• Page text
-*-*-
Chapter 1, Best Practices, explains why it might be worth reassessing your current coding practices. It discusses how coding styles are evolved, and sets out three broad criteria against which any existing or proposed coding practice can be assessed. The chapter also explains why good coding habits matter and suggests how they can be developed.

Chapter 2, Code Layout, tackles the many contentious issues of code layout. It suggests how to set out block delimiters; how to visually distinguish built-ins and keywords from subroutines and variables; where to place operators, terminators, delimiters, and other punctuation; how to improve readability by the consistent use of whitespace; the optimal width for code lines and block indents; how to set out lists of values; and where to break long expressions. It concludes by recommending a convenient tool that automates most of these layout tasks.

Chapter 3, Naming Conventions, presents a series of guidelines that can help you choose more descriptive names for variables, subroutines, and namespaces. It also demonstrates how the various components of a consistent naming scheme can work together to improve the overall maintainability of code, both by making it more readable and by reducing the need for deobfuscatory comments.

Chapter 4, Values and Expressions, provides a simple set of rules that can help you avoid common pitfalls when creating character strings, numbers, and lists. Topics include how to avoid unintended variable interpolation (and non-interpolation), reliable and readable approaches to nonprintable characters, defining constants, avoiding barewords, and taming heredocs, commas, long numbers, and lists.

Chapter 5, Variables, explores a robust approach to using variables. It explains the inherent drawbacks of package or punctuation variables, suggesting safer alternatives where possible, and safer practices where there are no alternatives. The second half of the chapter presents several efficient and maintainable techniques of handling data in arrays and hashes using the "container slicing" mechanism.

Chapter 6, Control Structures, examines Perl's rich variety of control structures, encouraging the use of those that are easier to maintain, less error-prone, or more efficient. The chapter provides a set of simple guidelines for deciding which of for, while, or map is most appropriate for a given task. The effective use of iterator variables is also discussed, including the common case of needing to iterate hash entries by key and value simultaneously.
-*-*-
• Input data
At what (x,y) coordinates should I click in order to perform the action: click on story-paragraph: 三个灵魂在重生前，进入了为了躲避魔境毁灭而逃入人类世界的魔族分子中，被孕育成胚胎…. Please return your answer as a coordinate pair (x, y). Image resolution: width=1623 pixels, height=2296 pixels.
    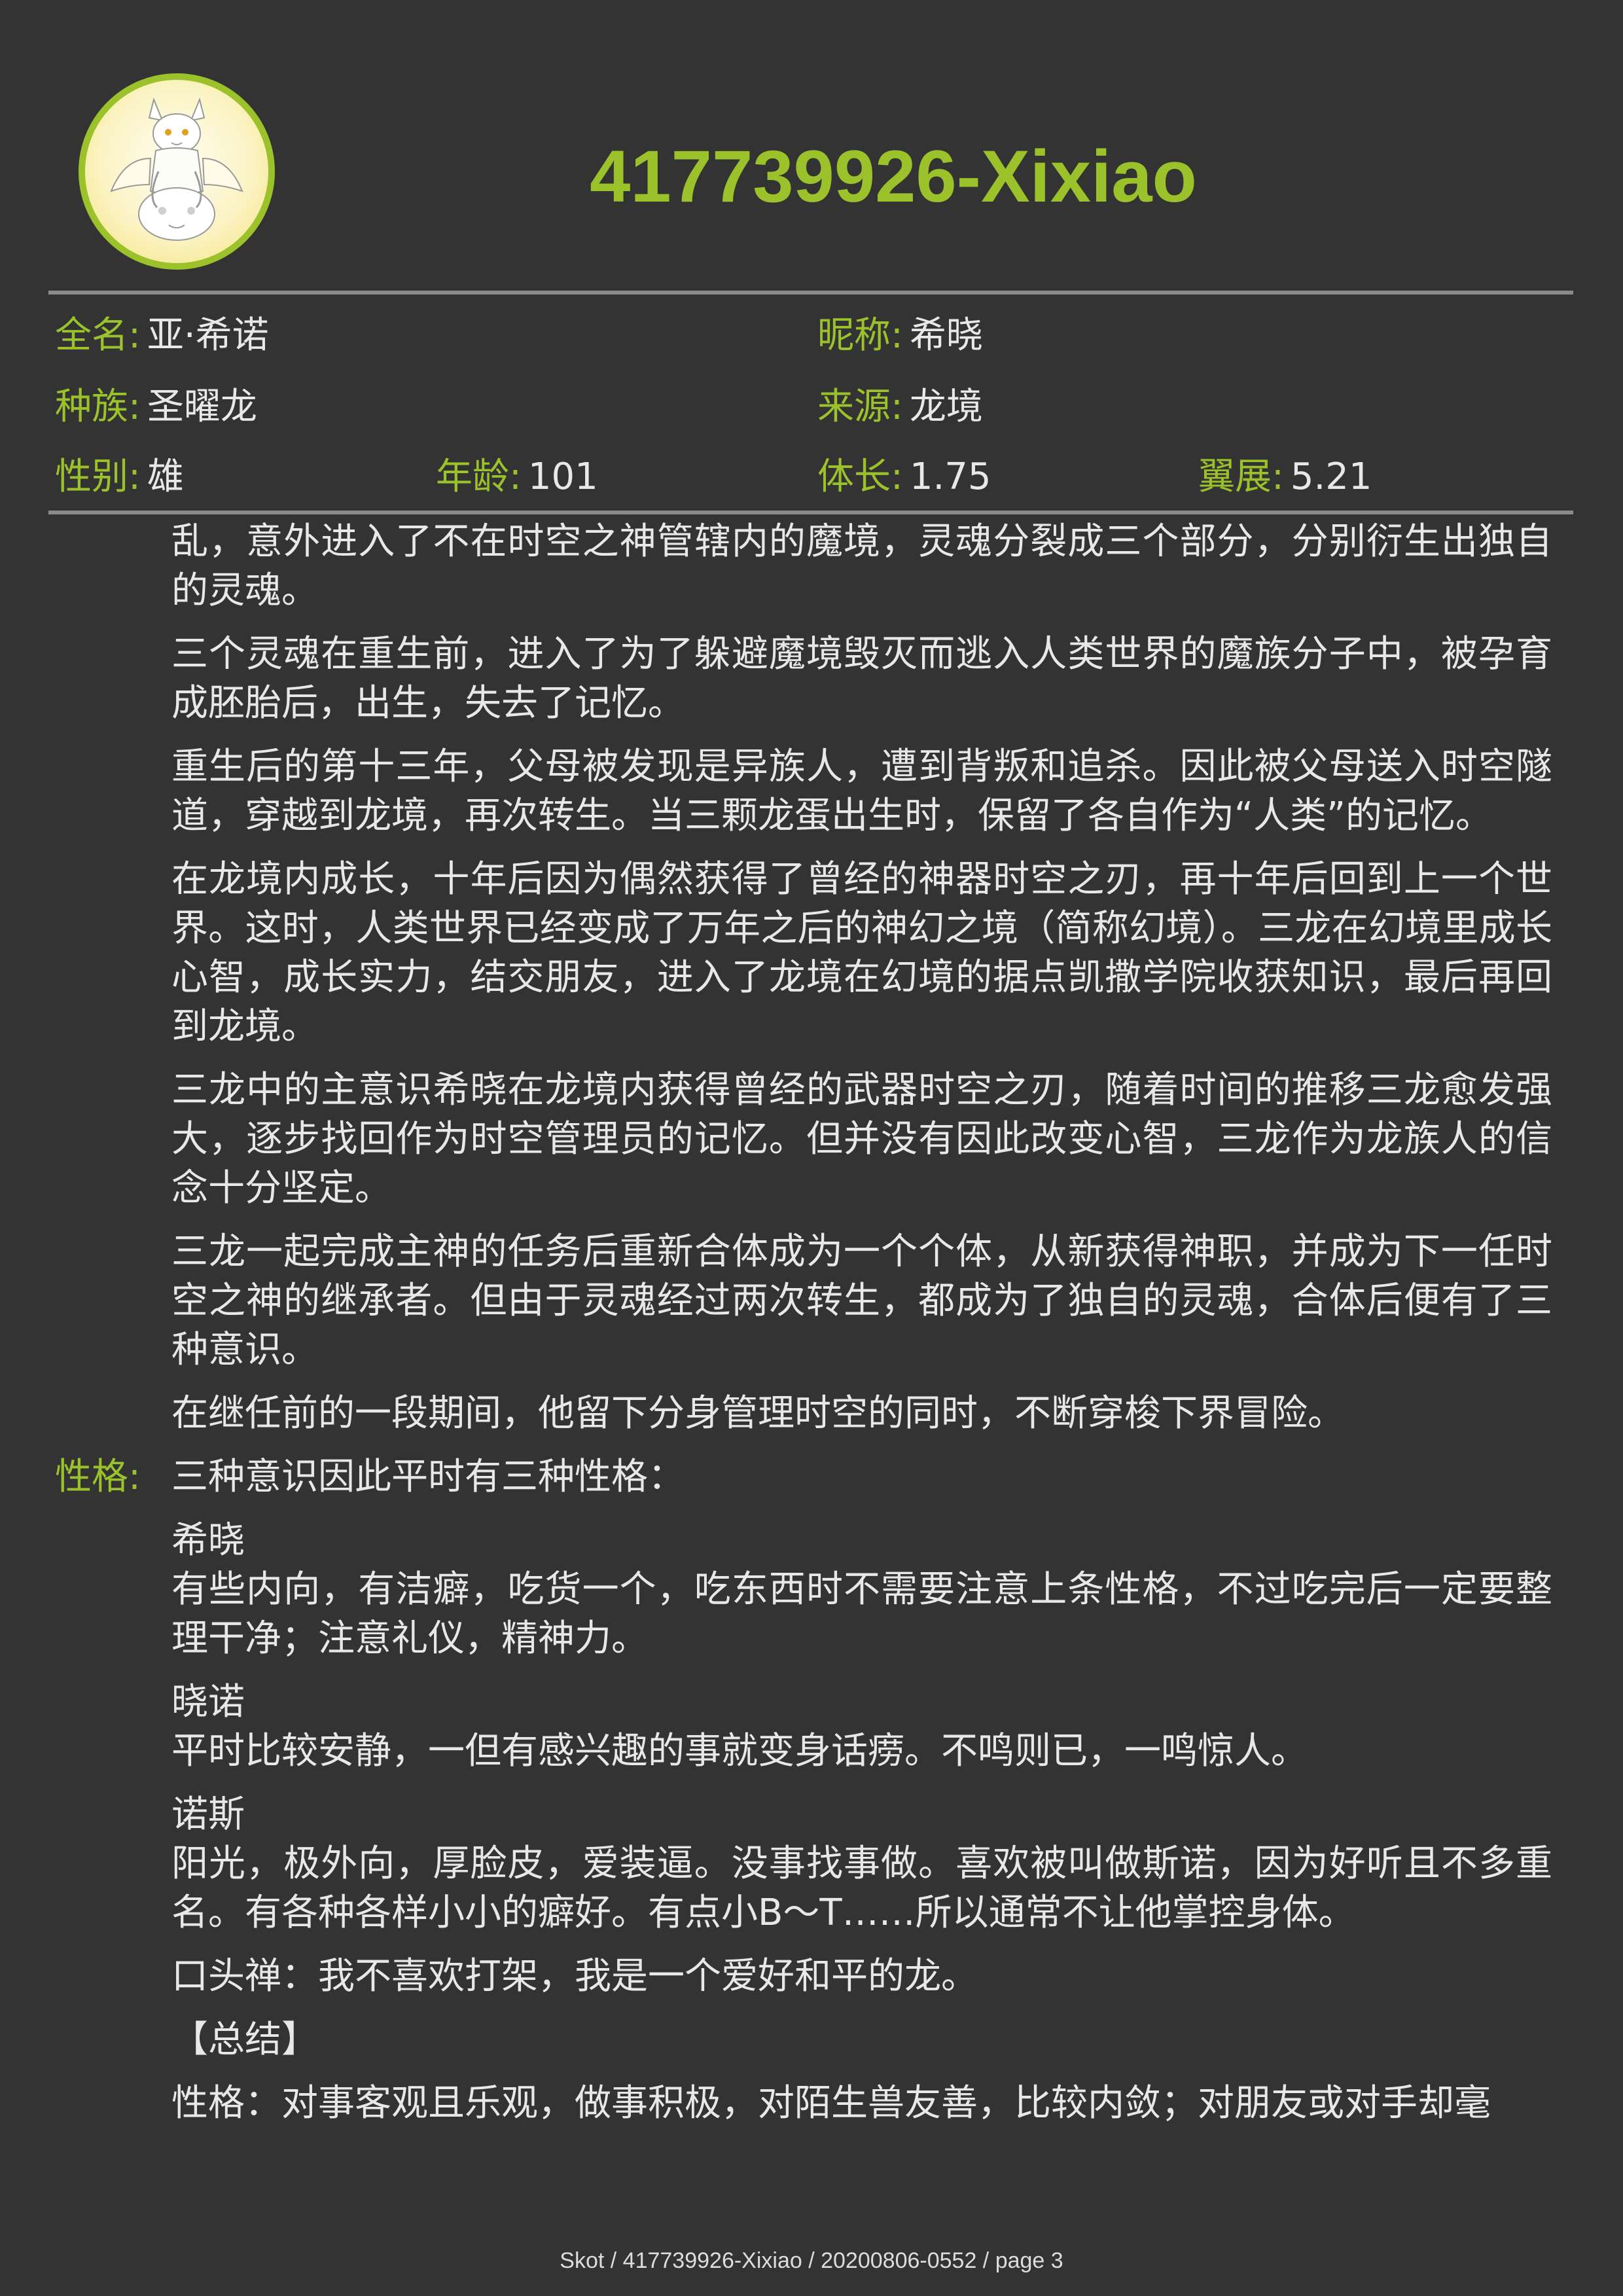
    Looking at the image, I should click on (862, 679).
-*-*-
• Problem requirements
Quote the chapter overview word for word, starting at "Chapter 3, Naming" and ending at "long numbers, and lists.". The data is separate material from the chapter overview.

• The answer
Chapter 3, Naming Conventions, presents a series of guidelines that can help you choose more descriptive names for variables, subroutines, and namespaces. It also demonstrates how the various components of a consistent naming scheme can work together to improve the overall maintainability of code, both by making it more readable and by reducing the need for deobfuscatory comments.

Chapter 4, Values and Expressions, provides a simple set of rules that can help you avoid common pitfalls when creating character strings, numbers, and lists. Topics include how to avoid unintended variable interpolation (and non-interpolation), reliable and readable approaches to nonprintable characters, defining constants, avoiding barewords, and taming heredocs, commas, long numbers, and lists.